请把数据中从含有“Identify the location”的那一行到含有“at that location.”的那一行（首尾两行都算在内）改写成编号列表，空行不要列入，答案中也不要放图片。

已存条目:
# # # #

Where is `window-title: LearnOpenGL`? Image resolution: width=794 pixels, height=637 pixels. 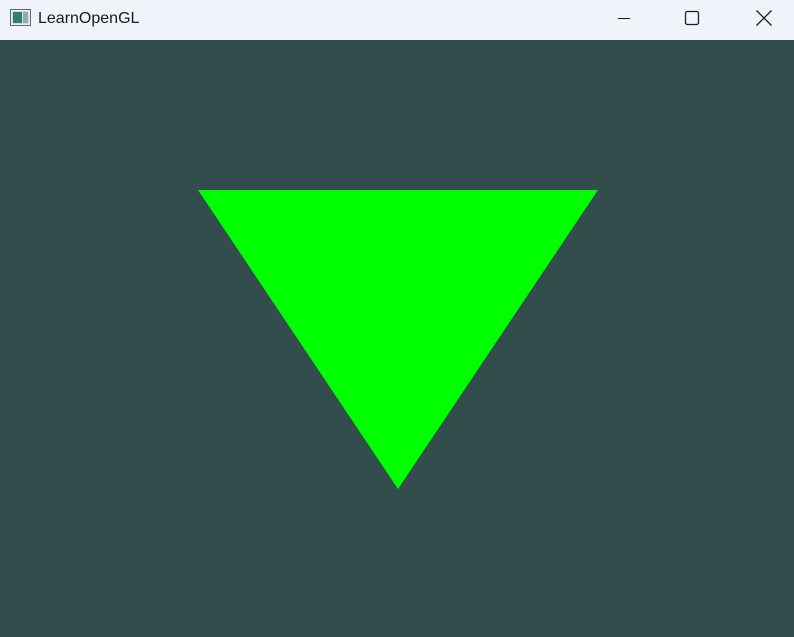
window-title: LearnOpenGL is located at coordinates (89, 18).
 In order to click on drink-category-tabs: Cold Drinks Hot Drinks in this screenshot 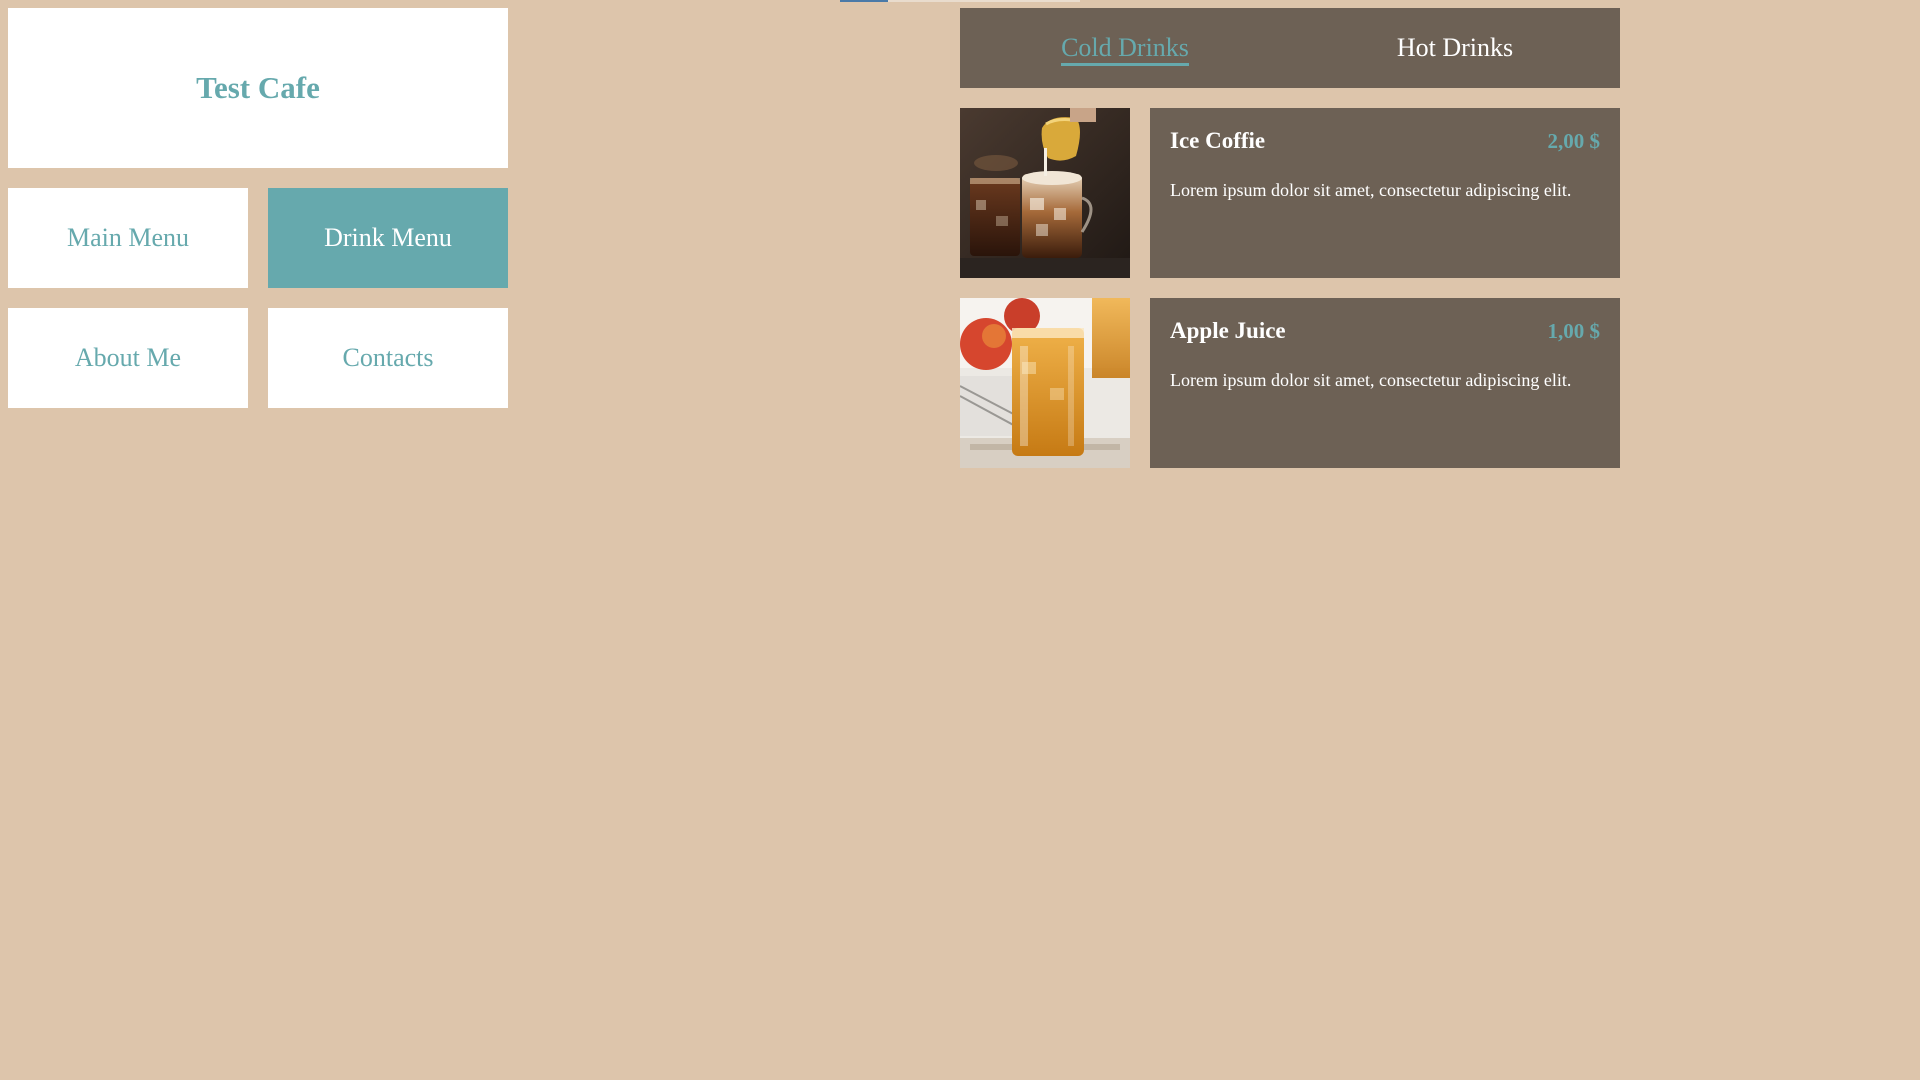, I will do `click(1290, 48)`.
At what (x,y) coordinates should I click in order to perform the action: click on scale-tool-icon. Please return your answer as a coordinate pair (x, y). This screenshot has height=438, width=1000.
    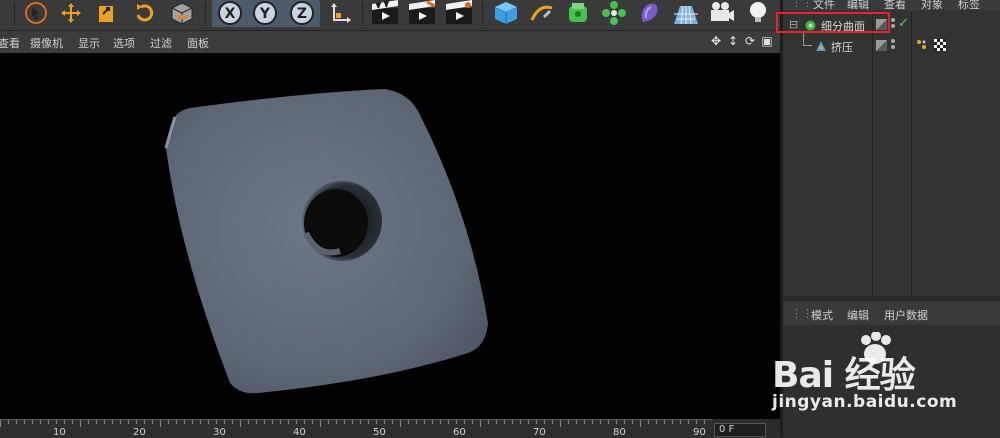
    Looking at the image, I should click on (106, 13).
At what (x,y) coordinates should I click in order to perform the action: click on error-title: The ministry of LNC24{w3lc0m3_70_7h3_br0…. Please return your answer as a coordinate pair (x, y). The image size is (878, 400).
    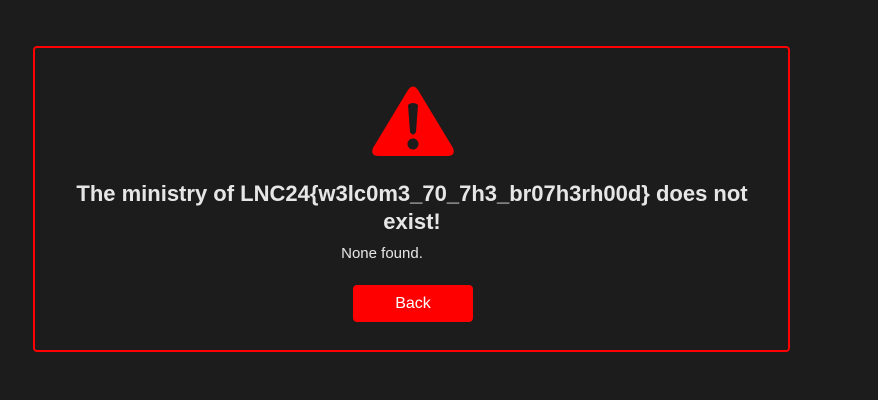
    Looking at the image, I should click on (412, 208).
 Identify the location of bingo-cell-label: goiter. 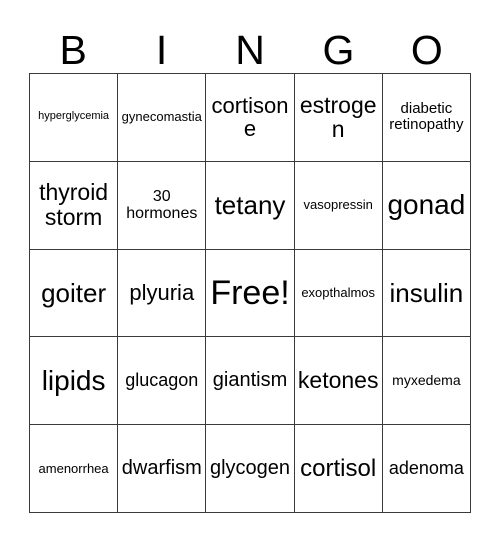
(74, 292).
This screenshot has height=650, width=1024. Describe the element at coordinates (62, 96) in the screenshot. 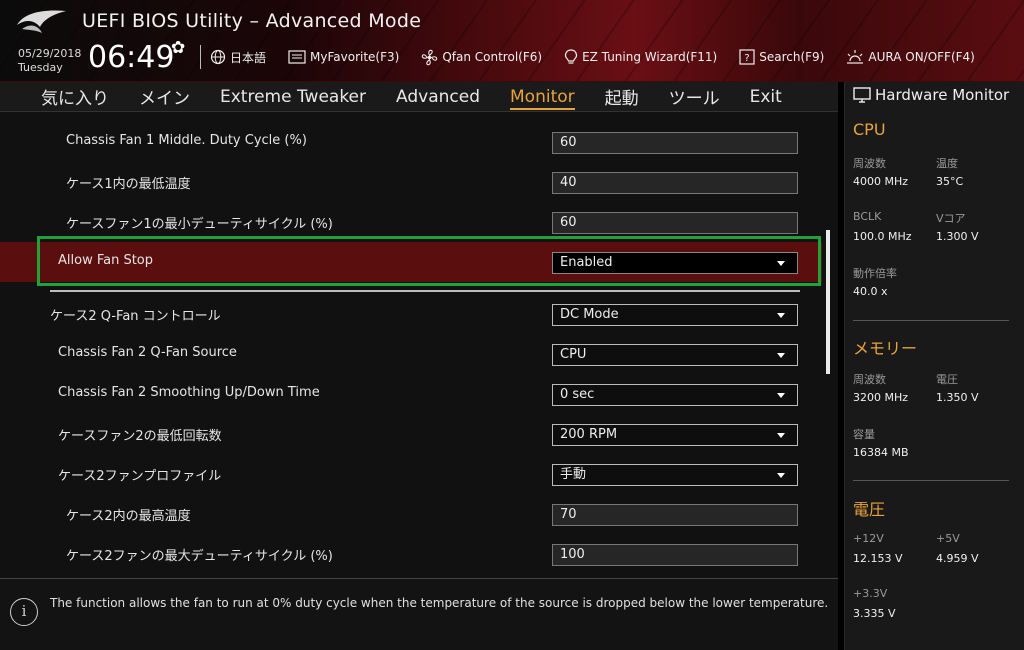

I see `tab-favorites: 気に入り` at that location.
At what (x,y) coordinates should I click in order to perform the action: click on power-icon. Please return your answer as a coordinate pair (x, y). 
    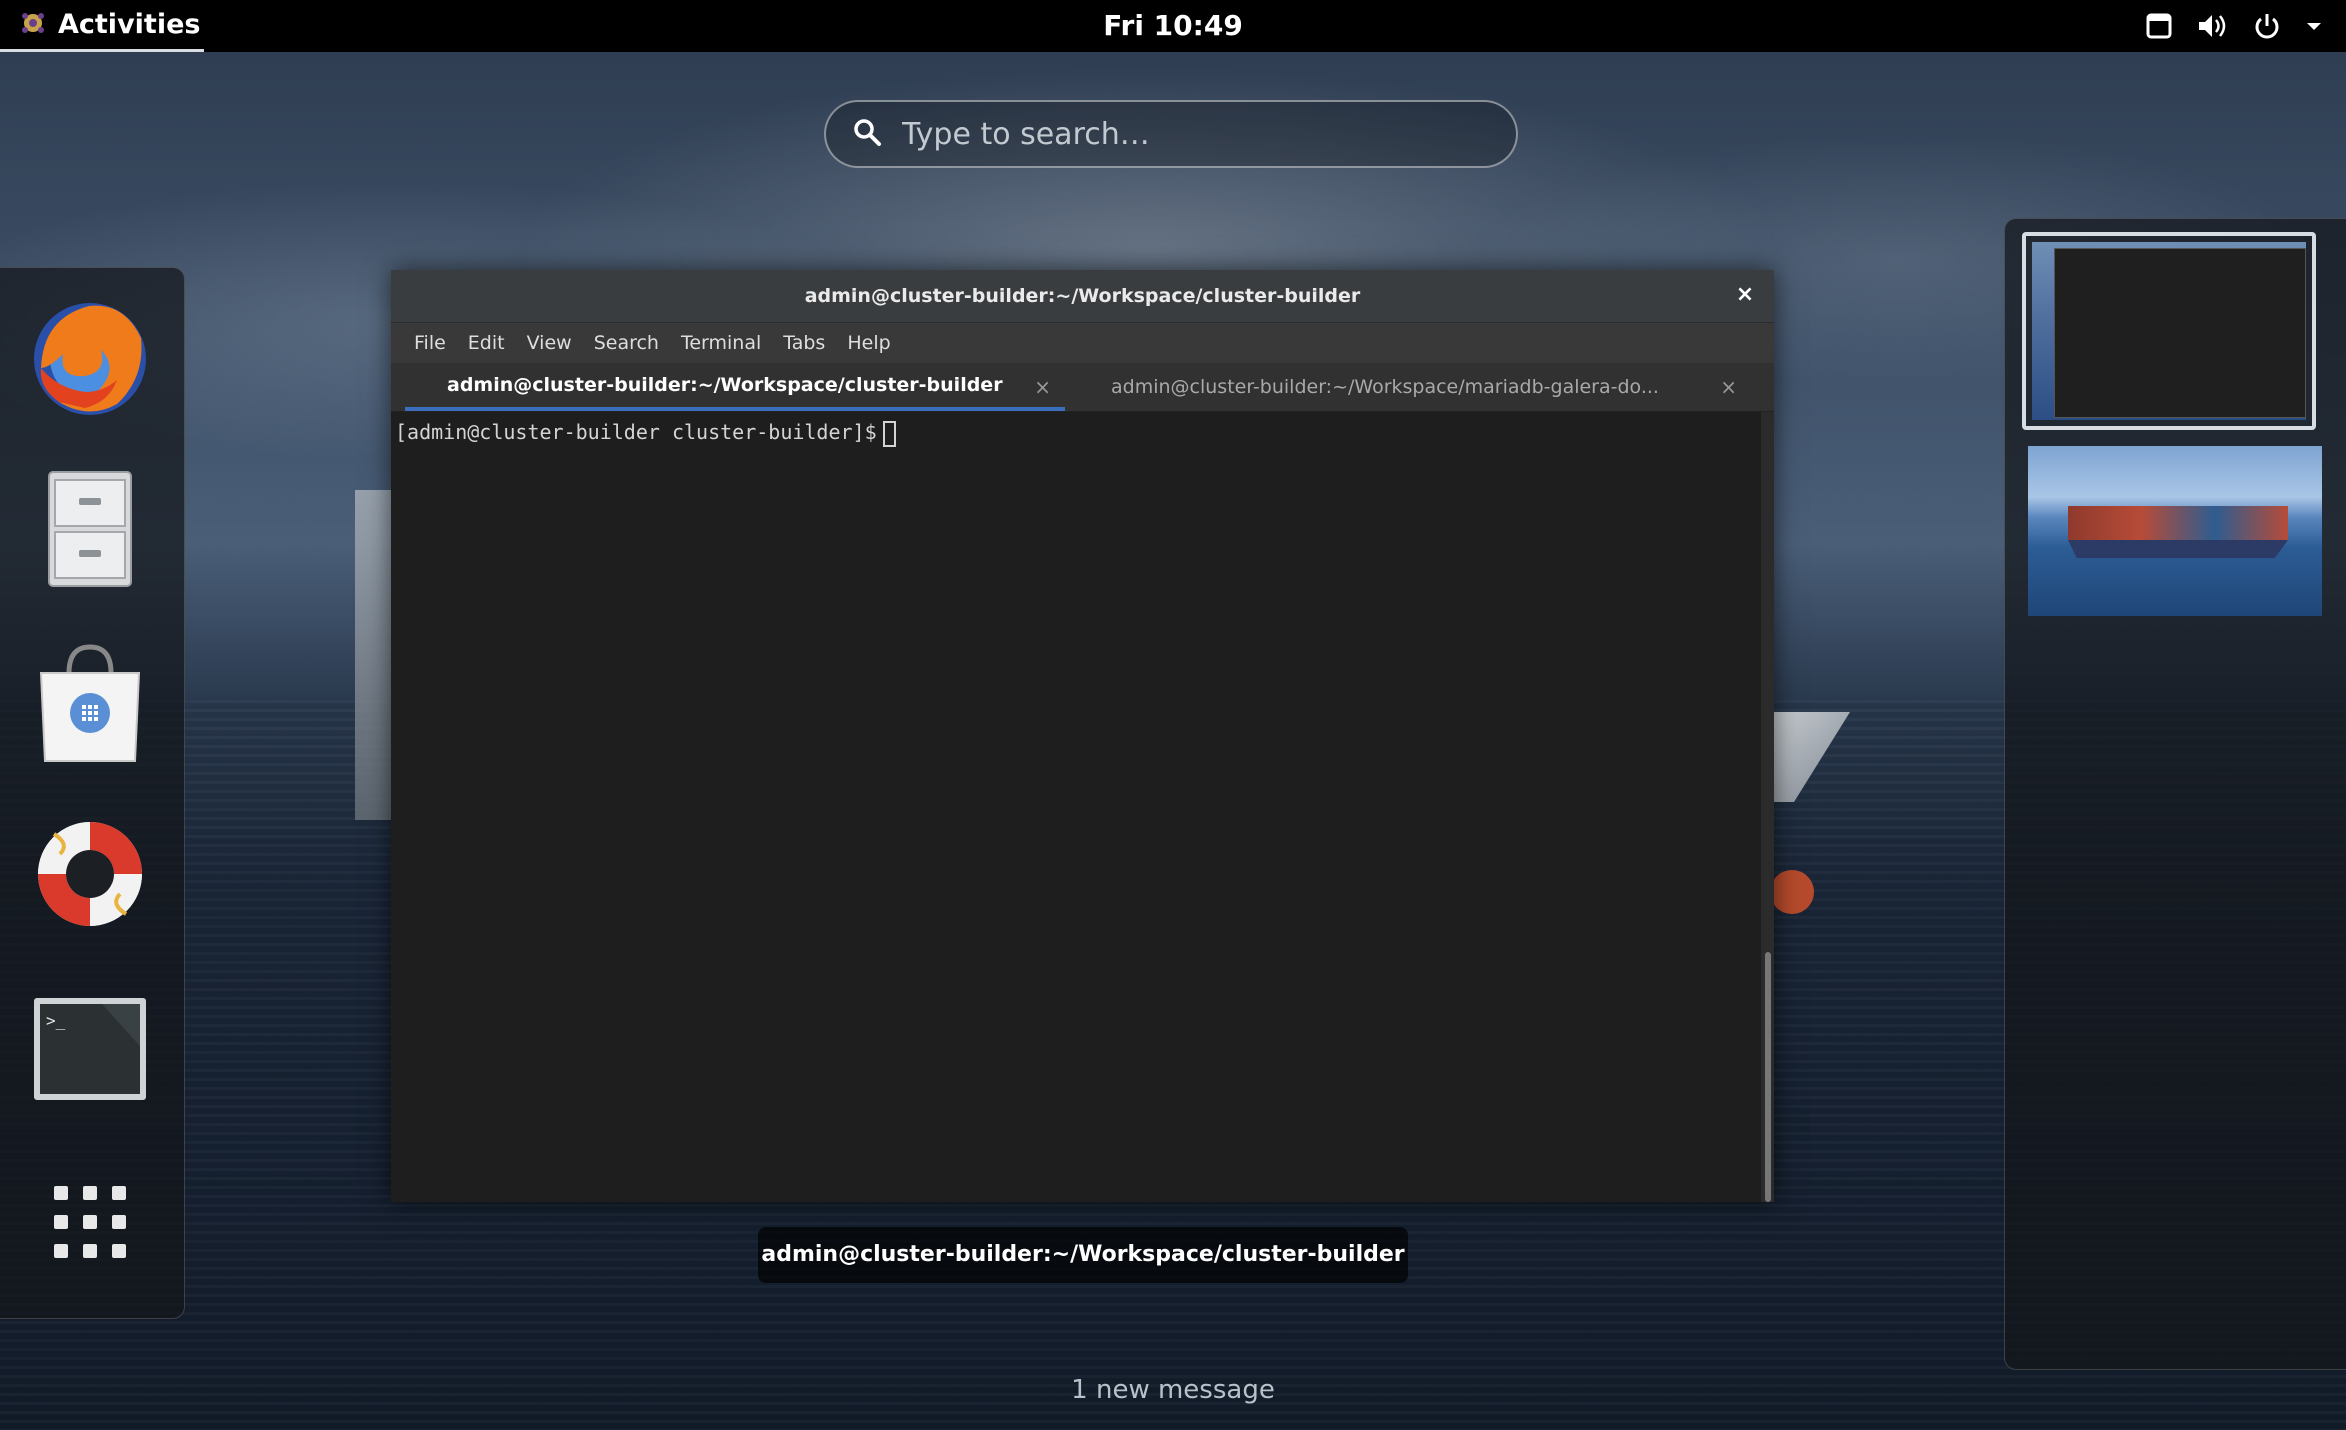
    Looking at the image, I should click on (2267, 26).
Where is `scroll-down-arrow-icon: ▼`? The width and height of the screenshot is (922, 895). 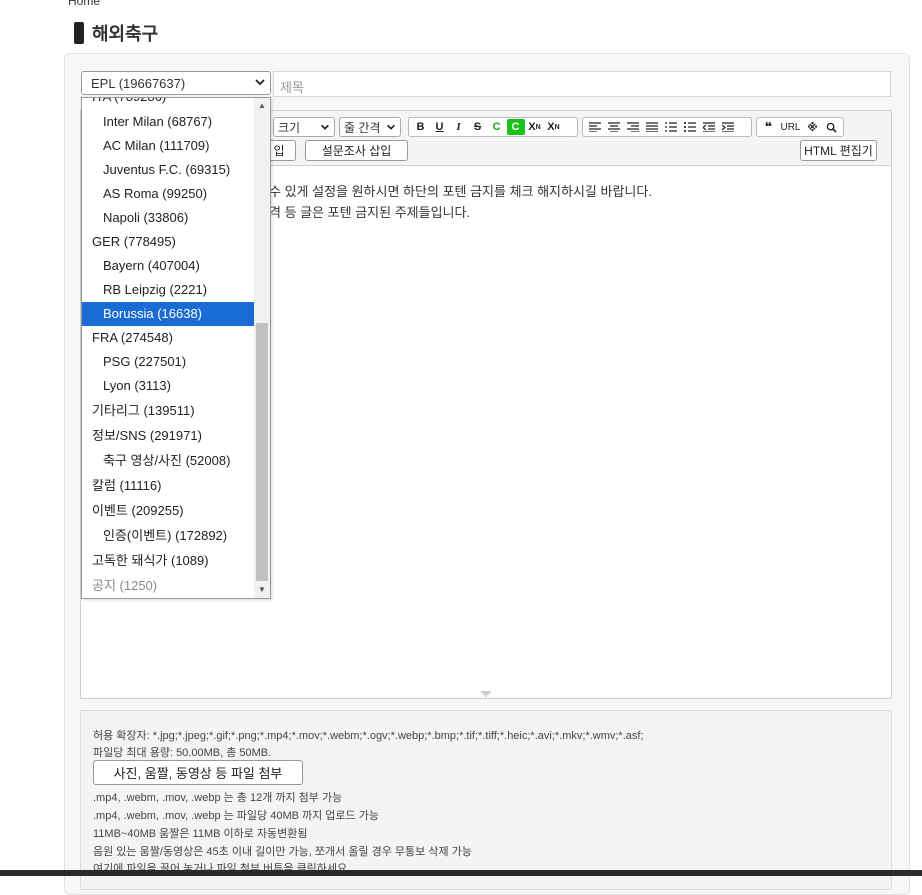 scroll-down-arrow-icon: ▼ is located at coordinates (262, 590).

# # # #

- **完成结果**
1.  Identify the location of bingo-cell-label: goiter. 
2. (74, 292).
3. This screenshot has height=650, width=1024. Describe the element at coordinates (62, 96) in the screenshot. 
4. I see `tab-favorites: 気に入り` at that location.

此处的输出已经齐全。